= DESCRIPTION OF THE TASK =
Would you restate the full listing word for word and omit its pictures?

= SOURCE DATA =
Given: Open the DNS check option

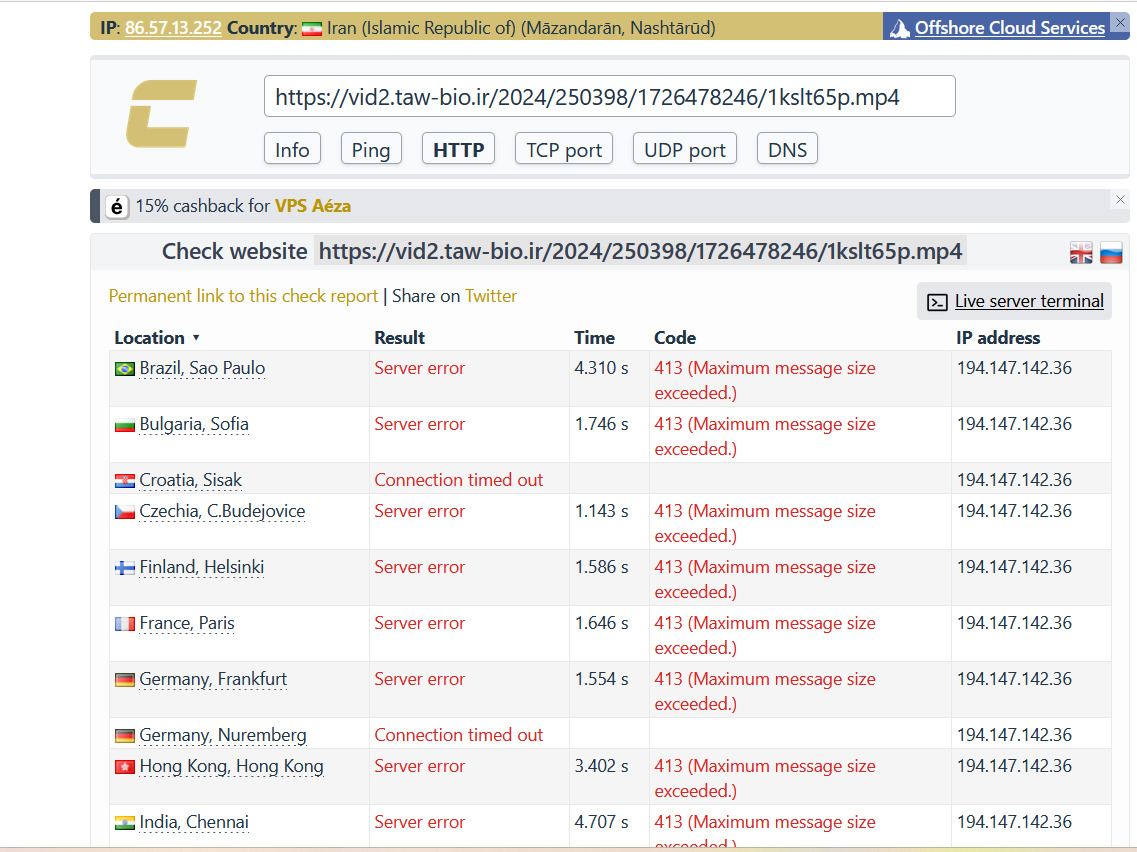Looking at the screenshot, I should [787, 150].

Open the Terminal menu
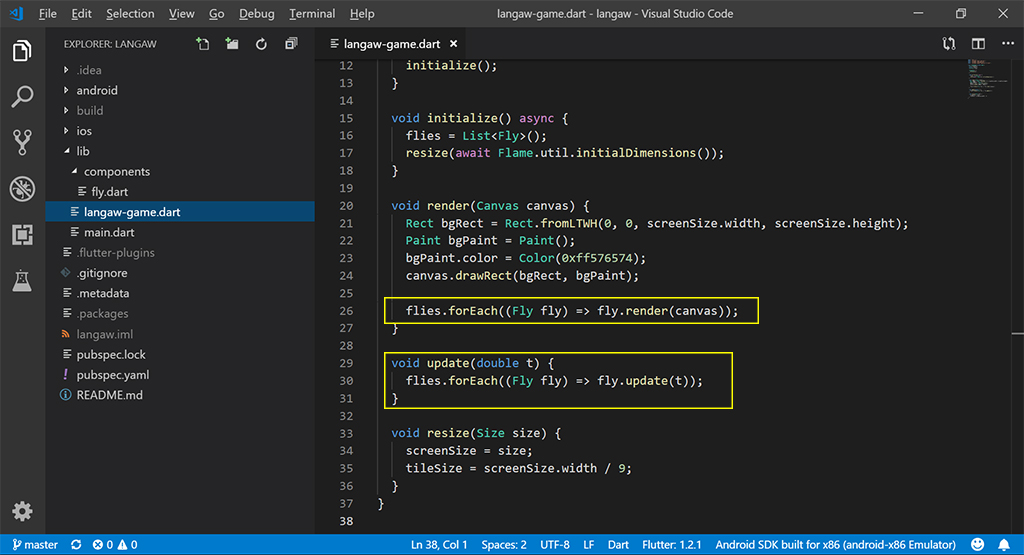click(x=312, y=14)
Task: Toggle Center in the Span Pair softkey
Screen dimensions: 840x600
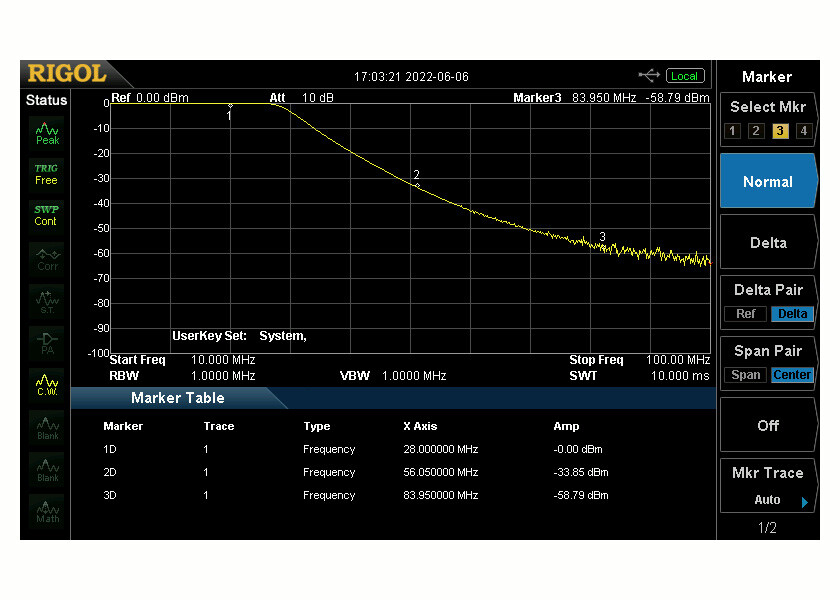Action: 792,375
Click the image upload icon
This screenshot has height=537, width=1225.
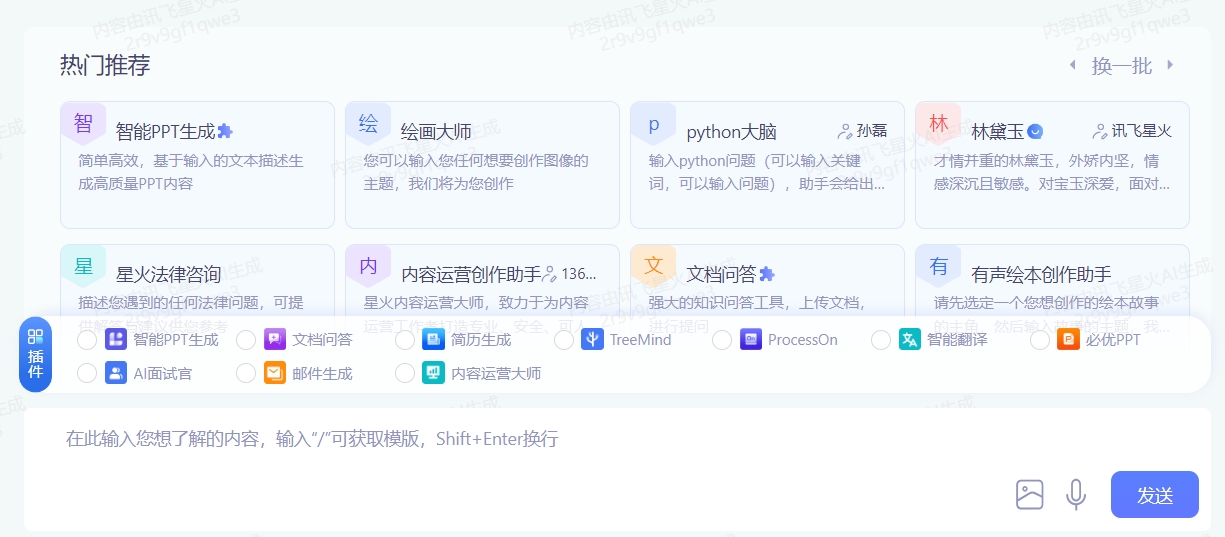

= ANSWER BOX =
Given: Open the DNS check option

Looking at the screenshot, I should [787, 150].

Open the Terminal menu
click(x=312, y=14)
Task: Toggle Center in the Span Pair softkey
Screen dimensions: 840x600
Action: 792,375
Click the image upload icon
This screenshot has height=537, width=1225.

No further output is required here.